-- TEXT SHOWN --

━━━━━━

Background information
- Born: Darrell Eubanks July 25, 1937 Mansfield, Ohio, U.S.
- Died: February 24, 1970 (aged 32) Detroit, Michigan, U.S.
- Genres: Soul, northern soul
- Occupation: Singer
- Years active: Until 1970
- Labels: Revilot, Stax, Atco, Atlantic

= Darrell Banks =

American soul singer (1937–1970)

Darrell Banks (born Darrell Eubanks; July 25, 1937 – February 24, 1970) was an American soul singer. He had a hit with 1966's "Open the Door to Your Heart".

==Background==
Born in Mansfield, Ohio, Banks grew up in Buffalo, New York, and learned to sing in gospel churches before choosing a career in secular music. He signed with Solid Hitbound Productions/Revilot Records, who released his 1966 single "Open the Door to Your Heart" (which, curiously, is legally named "Baby Walk Right In"), written by Donnie Elbert. When the single came out, Banks was credited as the songwriter instead of Elbert, and a protracted legal battle ensued; however, while the courts settled the matter (eventually in Elbert's favor), the tune scaled the US charts, peaking at No. 2 R&B and No. 27 on the Billboard Hot 100.

━━━━━━

-- INPUT RECORDS --
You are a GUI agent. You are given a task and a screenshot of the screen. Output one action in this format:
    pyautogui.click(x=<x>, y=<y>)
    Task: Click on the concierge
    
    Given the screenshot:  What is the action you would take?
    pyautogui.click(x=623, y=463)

━━━━━━

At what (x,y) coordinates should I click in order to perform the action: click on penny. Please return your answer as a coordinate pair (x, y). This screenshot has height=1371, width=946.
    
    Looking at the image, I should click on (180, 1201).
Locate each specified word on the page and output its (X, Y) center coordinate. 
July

━━━━━━

-- PROBLEM SET --
1. In the records, swap "concierge" for "front desk" in the lines between the one holding "You are a GUI" and the one holding "pyautogui.click(x=623, y=463)", inclusive. Give only those lines back, with nothing else changed.
2. Extend the Darrell Banks biography from where it stops.

-- WRITTEN ANSWERS --
1.
You are a GUI agent. You are given a task and a screenshot of the screen. Output one action in this format:
    pyautogui.click(x=<x>, y=<y>)
    Task: Click on the front desk
    
    Given the screenshot:  What is the action you would take?
    pyautogui.click(x=623, y=463)

2.
A second single, "Somebody (Somewhere) Needs You", hit No. 34 R&B and No. 55 pop later that year. Moving to Atco Records, he released the singles "Here Come the Tears" / "I've Got That Feelin" and "Angel Baby (Don't Ever Leave Me)" / "Look into the Eyes of a Fool" in 1967, neither of which charted. Atco also released an album of his which included his Revilot singles. Atco subsidiary Cotillion Records released his last single under the Atlantic Records umbrella, "I Wanna Go Home" / "The Love of My Woman".

From there, Banks signed to Stax Records, who released another album of his in 1969 and two more non-charting singles. They would be Banks's last recordings; in February 1970, Banks was shot and killed by policeman Aaron Bullock in Detroit, Michigan, after Banks intervened in his affair with Banks's girlfriend, Marjorie Bozeman.

In 2014 an online auction of the London Records pressing of "Open the Door to Your Heart" saw bids exceed £10,000. It was believed to be the only copy in circulation, the remainder of the stock having been destroyed when the rival label EMI won the rights to release the single. It eventually sold for in excess of £14,000 (US$23,000). Bank's recording of "Just Because Your Love Is Gone", released as a single on Stax Records in 1969 is also collectable, with Record Collector magazine listing its value at £100 in mint condition, although in 2009 a copy actually sold for twice that amount.

==Discography==
- Darrell Banks Is Here! (Atco Records, 1967)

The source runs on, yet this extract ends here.